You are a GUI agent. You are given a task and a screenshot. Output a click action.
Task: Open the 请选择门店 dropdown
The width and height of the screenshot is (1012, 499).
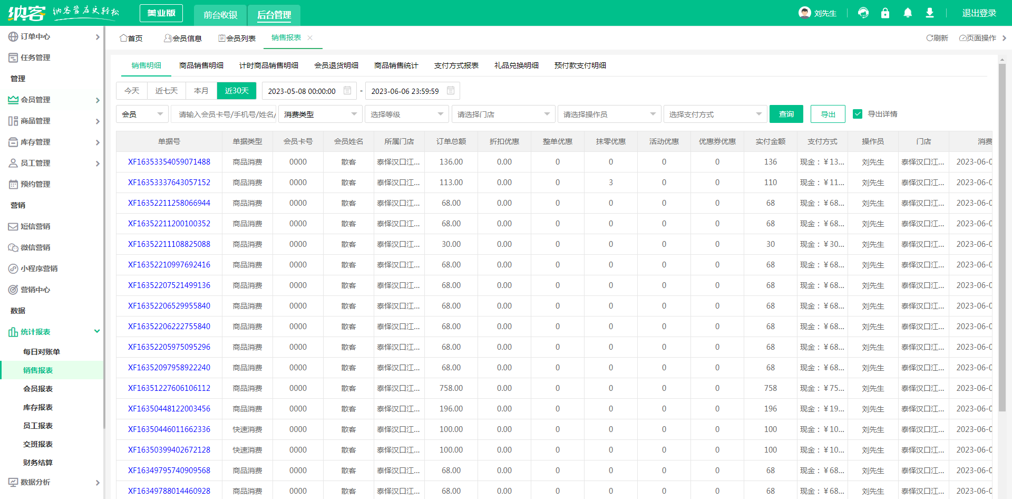pyautogui.click(x=503, y=114)
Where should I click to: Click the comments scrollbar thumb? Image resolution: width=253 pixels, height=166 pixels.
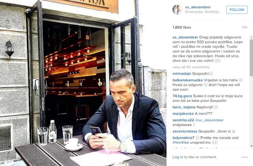pos(252,58)
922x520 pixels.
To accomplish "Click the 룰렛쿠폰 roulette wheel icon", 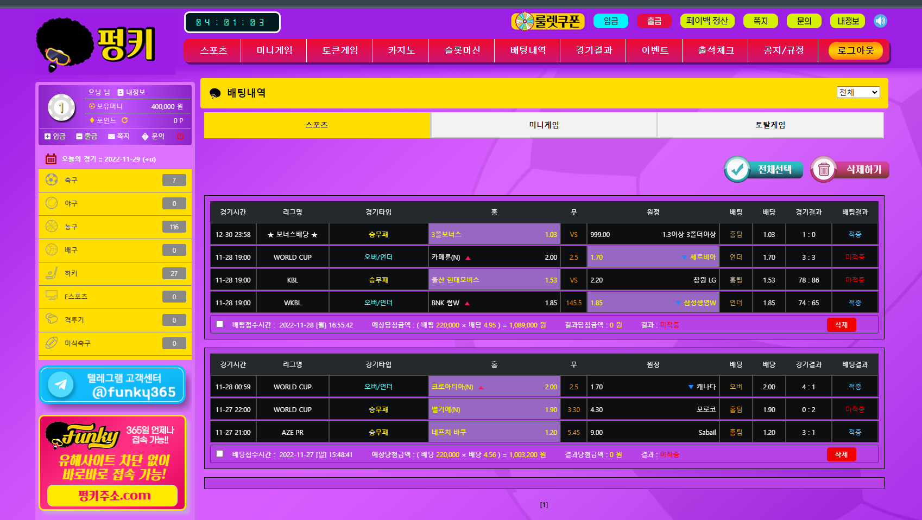I will coord(525,21).
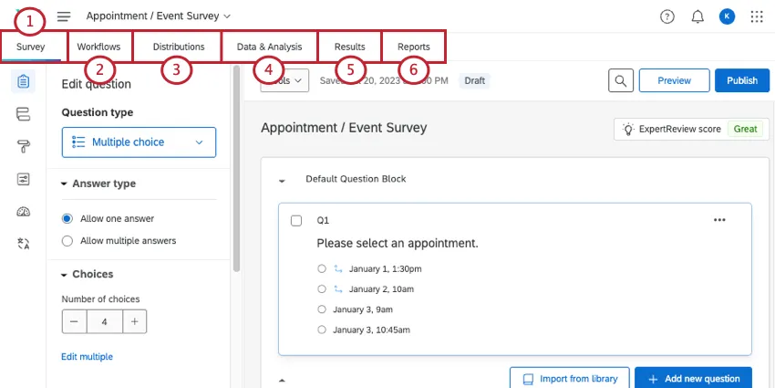Click the Publish button
Screen dimensions: 775x388
(x=741, y=80)
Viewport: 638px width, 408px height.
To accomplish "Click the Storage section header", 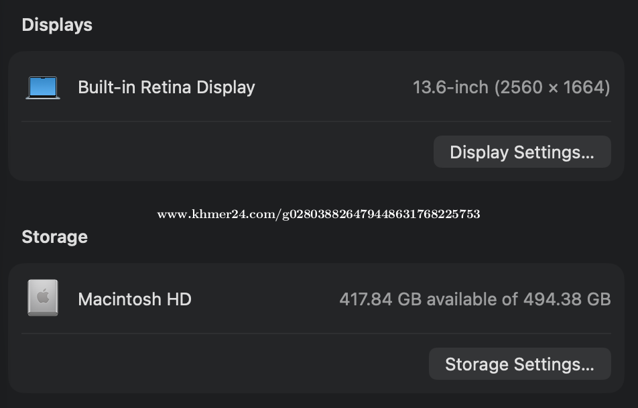I will tap(54, 237).
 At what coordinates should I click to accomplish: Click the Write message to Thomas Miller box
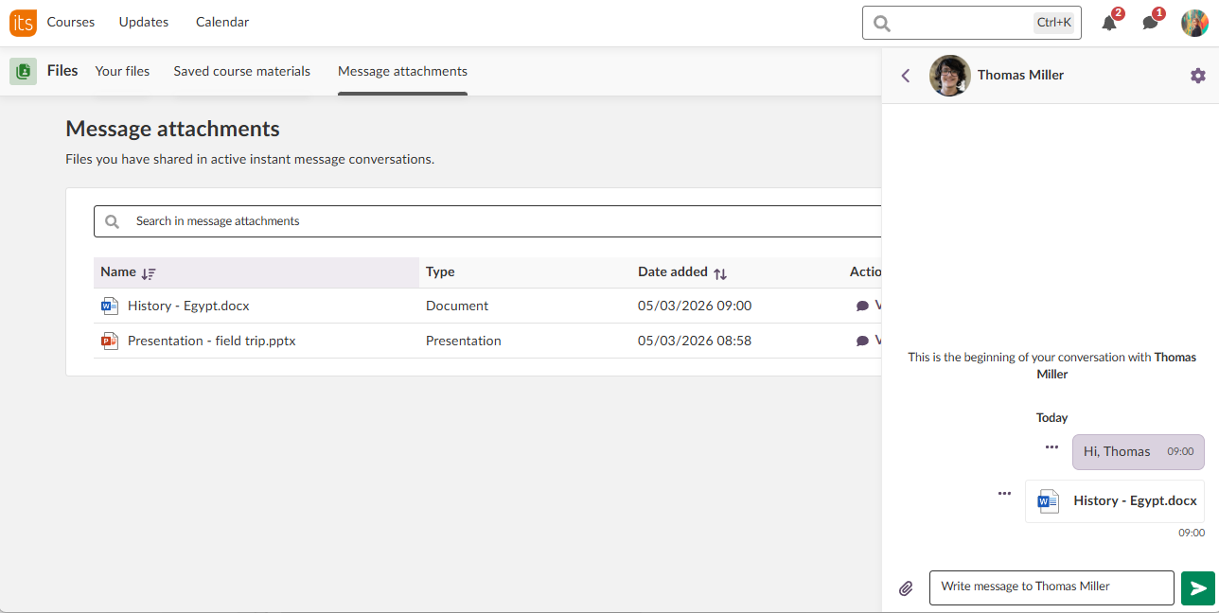[x=1051, y=587]
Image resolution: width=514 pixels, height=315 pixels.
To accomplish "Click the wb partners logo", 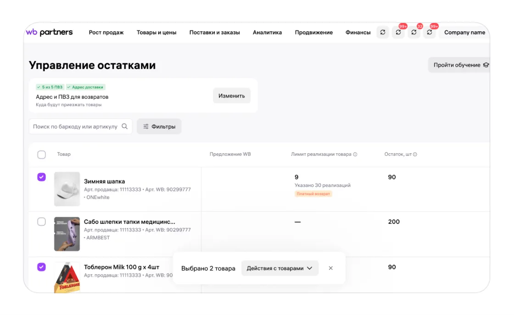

━━━━━━━━

_What you should do_
If a picture falls within the lines from the one containing "At what coordinates" through the end of the material, leave it out while repeating those lines exactly.

_Solution for this exercise_
 At what coordinates should I click to accomplish: Click the Write message to Thomas Miller box
[x=1051, y=587]
Image resolution: width=514 pixels, height=315 pixels.
To accomplish "Click the wb partners logo", 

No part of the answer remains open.